(Stored items)
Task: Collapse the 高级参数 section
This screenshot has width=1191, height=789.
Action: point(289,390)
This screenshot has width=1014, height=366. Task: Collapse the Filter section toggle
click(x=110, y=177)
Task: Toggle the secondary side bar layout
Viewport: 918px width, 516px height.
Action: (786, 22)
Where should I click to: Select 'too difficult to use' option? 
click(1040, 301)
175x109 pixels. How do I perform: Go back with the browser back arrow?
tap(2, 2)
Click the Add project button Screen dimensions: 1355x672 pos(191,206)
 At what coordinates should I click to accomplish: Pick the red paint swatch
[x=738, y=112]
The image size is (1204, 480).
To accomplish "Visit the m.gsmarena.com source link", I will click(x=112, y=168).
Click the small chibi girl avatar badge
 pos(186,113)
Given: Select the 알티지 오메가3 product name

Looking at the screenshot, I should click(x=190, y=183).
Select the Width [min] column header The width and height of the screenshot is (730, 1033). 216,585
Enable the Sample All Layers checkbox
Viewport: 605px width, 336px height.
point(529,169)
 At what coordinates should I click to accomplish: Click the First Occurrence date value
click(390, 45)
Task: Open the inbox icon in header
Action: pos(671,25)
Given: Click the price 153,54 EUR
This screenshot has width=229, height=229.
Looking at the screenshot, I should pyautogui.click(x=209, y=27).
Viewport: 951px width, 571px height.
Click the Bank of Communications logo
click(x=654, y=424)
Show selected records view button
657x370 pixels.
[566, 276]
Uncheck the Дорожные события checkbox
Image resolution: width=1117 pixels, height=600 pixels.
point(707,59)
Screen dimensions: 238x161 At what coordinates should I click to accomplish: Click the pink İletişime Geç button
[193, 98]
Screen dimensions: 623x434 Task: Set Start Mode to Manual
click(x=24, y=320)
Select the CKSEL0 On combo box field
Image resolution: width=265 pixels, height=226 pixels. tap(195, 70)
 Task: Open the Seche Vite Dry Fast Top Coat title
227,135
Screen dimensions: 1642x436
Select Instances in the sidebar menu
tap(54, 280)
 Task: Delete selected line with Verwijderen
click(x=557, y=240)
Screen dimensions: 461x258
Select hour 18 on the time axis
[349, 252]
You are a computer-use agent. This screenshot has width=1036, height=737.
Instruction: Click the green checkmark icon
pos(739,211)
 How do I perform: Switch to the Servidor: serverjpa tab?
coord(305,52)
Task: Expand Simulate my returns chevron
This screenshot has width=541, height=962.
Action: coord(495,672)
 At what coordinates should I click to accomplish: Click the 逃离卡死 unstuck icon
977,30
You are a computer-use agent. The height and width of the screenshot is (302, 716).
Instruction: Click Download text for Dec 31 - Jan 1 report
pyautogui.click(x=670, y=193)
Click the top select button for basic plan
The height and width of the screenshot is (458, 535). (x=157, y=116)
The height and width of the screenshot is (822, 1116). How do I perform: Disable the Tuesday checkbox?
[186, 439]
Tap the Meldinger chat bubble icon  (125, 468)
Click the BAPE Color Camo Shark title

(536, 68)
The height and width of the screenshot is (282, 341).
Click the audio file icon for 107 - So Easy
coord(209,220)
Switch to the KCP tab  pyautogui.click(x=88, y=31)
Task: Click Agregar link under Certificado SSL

__WHAT IS REQUIRED__
Considering each line of the records on its own, count those that contain "computer" and give only that number.

__ANSWER BELOW__
2